Selasa 31 Jan 2023 09:22 WIB

Kekerasan di Sepak Bola, Pengamat: Jangan Dianggap Remeh

Hendaknya aksi kekerasan dapat diantisipasi sehingga tidak terulang lagi.

Rep: Wilda Fizriyani/ Red: Yusuf Assidiq
Salah satu sudut bus Arema FC yang mengalami kerusakan.
Foto: Dok. Arema FC
Salah satu sudut bus Arema FC yang mengalami kerusakan.

REPUBLIKA.CO.ID, MALANG -- Kasus kekerasan di sepak bola Indonesia terus terjadi selama beberapa waktu terakhir. Terbaru, kantor Arema FC harus mengalami kerusakan setelah terjadi bentrokan antara suporter Aremania dan tim pengaman markas 'Singo Edan'.
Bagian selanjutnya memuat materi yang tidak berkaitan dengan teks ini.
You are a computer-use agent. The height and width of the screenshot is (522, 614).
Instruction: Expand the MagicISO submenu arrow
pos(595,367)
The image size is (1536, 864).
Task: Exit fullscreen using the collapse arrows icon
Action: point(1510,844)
Pengamat sepak bola dari Save Our Soccer (SOS), Akmal Marhali mengatakan, kejadian tersebut sudah seharusnya untuk tidak dianggap remeh. Pasalnya, sejauh ini kasus-kasus tersebut acap dianggap remeh oleh sejumlah pihak. "Baik itu oleh PSSI,  manajemen klub, bahkan oleh pemerintah melalui kepolisian," kata Akmal saat dihubungi Republika.

Menurut Akmal, kejadian yang terjadi di Malang sebenarnya sudah termasuk tindak pidana. Hal ini karena aksi tersebut termasuk perusakan hak milik orang lain. Dia berharap hal tersebut dapat diantisipasi sehingga tidak terulang lagi di masa mendatang.

Di samping itu, Akmal juga turut menyoroti kejadian perusakan bus milik Arema FC dan Persis Solo, beberapa waktu lalu. Menurut dia, tindakan itu dapat terjadi karena selama ini kejadian serupa tidak pernah ditangani secara hukum.

Fenomena tersebut dianggap hal biasa di dunia sepak bola meskipun sebenarnya sudah masuk ranah pidana. Karena dianggap biasa, maka orang melihatnya bukan sebagai suatu masalah apabila melakukan perusakan.

Terlebih apabila orang membandingkan dengan kejadian tragedi Kanjuruhan di mana pelakunya tidak diproses secara hukum.

"Orang akan berpikiran kita merusak bus tidak masalah, loh di Kanjuruhan tidak dihukum. Kita merusak fasum (fasilitas umum) tidak apa-apa dong, orang di Kanjuruhan tidak dihukum. Bahkan, membunuh orang tidak masalah karena Kanjuruhan 135 orang meninggal dunia tidak ada yang dihukum itu. Ini bahaya untuk penegakan hukum di Indonesia," jelas dia.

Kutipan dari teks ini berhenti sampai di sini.